Models

List Llm Models

get/v1/models/

ModelsExpand Collapse

EmbeddingConfig = object { embedding_dim, embedding_endpoint_type, embedding_model, 7 more }

Configuration for embedding model connection and processing parameters.

embedding_dim: number

The dimension of the embedding.

embedding_endpoint_type: "openai" or "anthropic" or "bedrock" or 16 more

The endpoint type for the model.

Accepts one of the following:

"openai"

"anthropic"

"bedrock"

"google_ai"

"google_vertex"

"azure"

"groq"

"ollama"

"webui"

"webui-legacy"

"lmstudio"

"lmstudio-legacy"

"llamacpp"

"koboldcpp"

"vllm"

"hugging-face"

"mistral"

"together"

"pinecone"

embedding_model: string

The model for the embedding.

azure_deployment: optional string

The Azure deployment for the model.

azure_endpoint: optional string

The Azure endpoint for the model.

azure_version: optional string

The Azure version for the model.

batch_size: optional number

The maximum batch size for processing embeddings.

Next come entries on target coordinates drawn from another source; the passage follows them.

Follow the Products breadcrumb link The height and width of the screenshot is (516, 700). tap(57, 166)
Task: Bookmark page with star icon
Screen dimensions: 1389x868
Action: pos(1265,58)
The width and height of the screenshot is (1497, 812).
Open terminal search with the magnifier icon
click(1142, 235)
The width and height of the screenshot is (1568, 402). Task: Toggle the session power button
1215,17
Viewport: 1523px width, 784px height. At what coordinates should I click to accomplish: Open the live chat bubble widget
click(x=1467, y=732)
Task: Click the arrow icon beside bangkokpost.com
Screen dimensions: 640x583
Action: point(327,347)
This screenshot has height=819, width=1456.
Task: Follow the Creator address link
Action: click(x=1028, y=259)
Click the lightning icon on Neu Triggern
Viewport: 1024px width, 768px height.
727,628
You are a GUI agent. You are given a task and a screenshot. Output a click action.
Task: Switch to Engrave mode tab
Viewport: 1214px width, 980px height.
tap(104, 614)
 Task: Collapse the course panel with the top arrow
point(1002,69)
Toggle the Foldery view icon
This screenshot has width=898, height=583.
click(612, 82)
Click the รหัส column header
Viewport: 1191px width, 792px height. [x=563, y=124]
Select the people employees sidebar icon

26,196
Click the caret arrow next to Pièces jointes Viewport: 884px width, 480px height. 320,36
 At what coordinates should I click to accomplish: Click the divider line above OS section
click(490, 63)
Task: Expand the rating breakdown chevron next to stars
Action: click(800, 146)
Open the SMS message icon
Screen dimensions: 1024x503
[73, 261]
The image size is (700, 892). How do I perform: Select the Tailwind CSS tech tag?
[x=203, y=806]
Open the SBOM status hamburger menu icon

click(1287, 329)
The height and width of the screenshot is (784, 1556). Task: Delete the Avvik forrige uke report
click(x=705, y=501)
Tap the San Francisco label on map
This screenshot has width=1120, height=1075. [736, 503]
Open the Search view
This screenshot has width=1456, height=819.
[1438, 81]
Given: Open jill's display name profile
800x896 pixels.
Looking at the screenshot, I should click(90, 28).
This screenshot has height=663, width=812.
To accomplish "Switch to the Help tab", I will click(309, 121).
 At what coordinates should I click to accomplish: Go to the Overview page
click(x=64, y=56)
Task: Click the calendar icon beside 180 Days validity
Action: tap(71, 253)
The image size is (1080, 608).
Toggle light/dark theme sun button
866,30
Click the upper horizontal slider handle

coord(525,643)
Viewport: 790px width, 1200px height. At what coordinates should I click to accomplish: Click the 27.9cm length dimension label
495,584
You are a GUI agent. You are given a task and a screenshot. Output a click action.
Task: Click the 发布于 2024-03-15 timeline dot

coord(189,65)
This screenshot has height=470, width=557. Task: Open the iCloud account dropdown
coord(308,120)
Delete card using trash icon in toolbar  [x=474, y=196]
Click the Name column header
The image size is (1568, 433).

embedding_chunk_size: optional number

The chunk size of the embedding.

embedding_endpoint: optional string

The endpoint for the model (None if local).

handle: optional string

The handle for this config, in the format provider/model-name.

EmbeddingModel = object { display_name, embedding_dim, embedding_endpoint_type, 12 more }

display_name: string

Display name for the model shown in UI

embedding_dim: number

The dimension of the embedding

Deprecatedembedding_endpoint_type: "openai" or "anthropic" or "bedrock" or 16 more

Deprecated: Use 'provider_type' field instead. The endpoint type for the embedding model.

Accepts one of the following:

"openai"

"anthropic"

"bedrock"

"google_ai"

"google_vertex"

"azure"

"groq"

"ollama"

"webui"

"webui-legacy"

"lmstudio"

"lmstudio-legacy"

"llamacpp"

"koboldcpp"

"vllm"

"hugging-face"

"mistral"

"together"

"pinecone"

Deprecatedembedding_model: string

Deprecated: Use 'name' field instead. Embedding model name.

name: string

The actual model name used by the provider

provider_name: string

The name of the provider

provider_type: ProviderType

The type of the provider

Accepts one of the following:

"anthropic"

"azure"

"baseten"

"bedrock"

"cerebras"

"chatgpt_oauth"

"deepseek"

"fireworks"

"google_ai"

"google_vertex"

"groq"

"hugging-face"

"letta"

"lmstudio_openai"

"minimax"

"mistral"

"ollama"

"openai"

"together"

"vllm"

"sglang"

"openrouter"

"xai"

"zai"

"zai_coding"

Deprecatedazure_deployment: optional string

Deprecated: The Azure deployment for the model.

Deprecatedazure_endpoint: optional string

Deprecated: The Azure endpoint for the model.

Deprecatedazure_version: optional string

Deprecated: The Azure version for the model.

Deprecatedbatch_size: optional number

Deprecated: The maximum batch size for processing embeddings.

Deprecatedembedding_chunk_size: optional number

Deprecated: The chunk size of the embedding.

Deprecatedembedding_endpoint: optional string

Deprecated: The endpoint for the model.

handle: optional string

The handle for this config, in the format provider/model-name.

model_type: optional "embedding"

Type of model (llm or embedding)

LlmConfig = object { context_window, model, model_endpoint_type, 24 more }

Configuration for Language Model (LLM) connection and generation parameters.

.. deprecated:: LLMConfig is deprecated and should not be used as an input or return type in API calls. Use the schemas in letta.schemas.model (ModelSettings, OpenAIModelSettings, etc.) instead. For conversion, use the _to_model() method or Model._from_llm_config() method.

context_window: number

The context window size for the model.

model: string

LLM model name.

model_endpoint_type: "openai" or "anthropic" or "google_ai" or 25 more

The endpoint type for the model.

Accepts one of the following:

"openai"

"anthropic"

"google_ai"

"google_vertex"

"azure"

"groq"

"ollama"

"webui"

"webui-legacy"

"lmstudio"

"lmstudio-legacy"

"lmstudio-chatcompletions"

"llamacpp"

"koboldcpp"

"vllm"

"hugging-face"

"minimax"

"mistral"

"together"

"bedrock"

"deepseek"

"xai"

"zai"

"zai_coding"

"baseten"

"fireworks"

"openrouter"

"chatgpt_oauth"

compatibility_type: optional "gguf" or "mlx"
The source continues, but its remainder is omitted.